The Phase IIIB trial will investigate the use of degarelix for intermittent androgen deprivation therapy (IADT) in patients with advanced prostate cancer who have rising serum PSA levels after previous curative therapies. The study will compare IADT to continuous androgen deprivation therapy (ADT) for 14 months with either leuprolide or degarelix. The trial evaluates whether IADT minimizes the negative effects of ADT and maximizes quality of life, while maintaining tumor response as measured by PSA suppression.

"Intermittent androgen deprivation therapy is a commonly employed treatment for men with biochemical failure, however it needs to be evaluated in a randomized clinical trial," says Dr. E. David Crawford, Head Urologic Oncology, University of Colorado, Denver and a trial investigator. "There is potential value in combining the rapid, sustained suppression of testosterone that degarelix offers in this treatment. IADT appears to improve patient quality of life and that will also be evaluated."

Physicians interested in serving as trial investigators should call 1-973-796-1600 to speak with Ferring Pharmaceuticals' Medical Information office.

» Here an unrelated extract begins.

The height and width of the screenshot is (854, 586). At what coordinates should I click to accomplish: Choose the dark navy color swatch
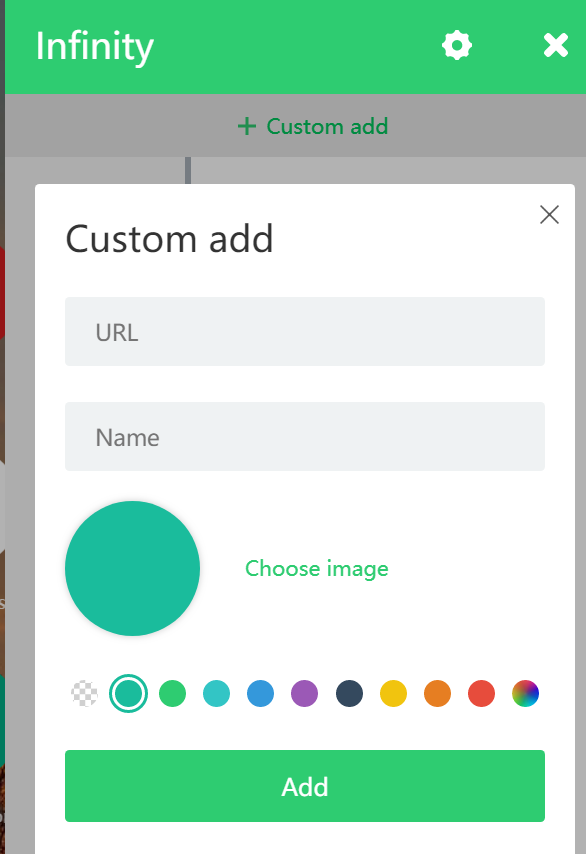350,694
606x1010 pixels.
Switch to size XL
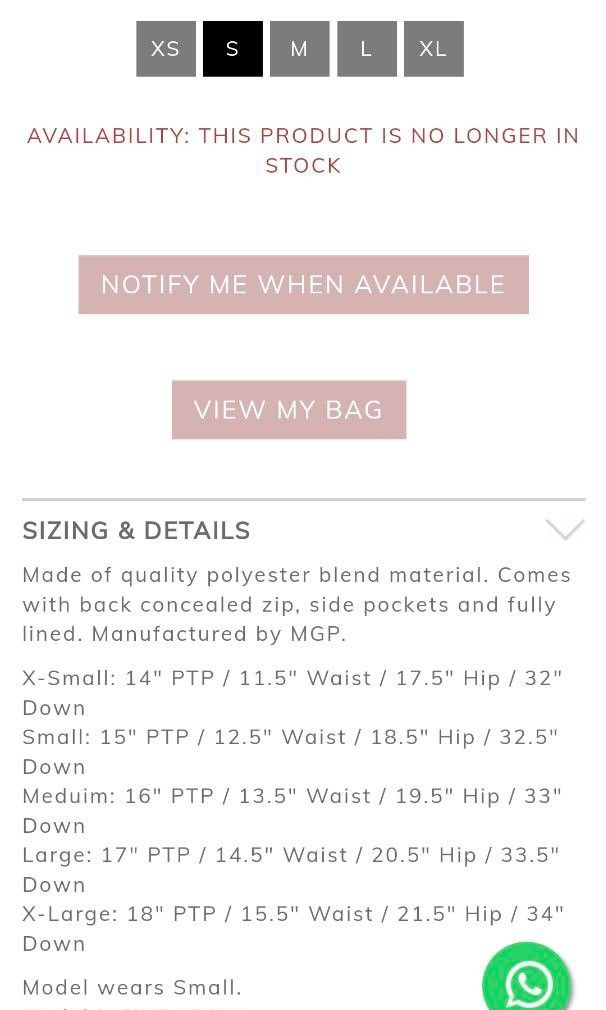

Degarelix Phase III Trials

Phase III pivotal studies showed that degarelix is as effective as leuprolide (Lupron Depot(R))(*)in reducing and sustaining castrate levels of testosterone.(1)(2) Suppression of testosterone to castrate levels occurred significantly faster in patients receiving degarelix than in those receiving leuprolide.(1)(2) At Day 3 of treatment, the degarelix group achieved a 90 percent decrease in median testosterone levels compared with the leuprolide group, which experienced a 65 percent increase in median testosterone levels, a statistically significant result. Degarelix was as effective as leuprolide in suppressing testosterone levels from Day 28 to the end of the study (Day 364), with 97.2 percent of the degarelix patients maintaining medical castrate levels compared with 96.4 percent for leuprolide.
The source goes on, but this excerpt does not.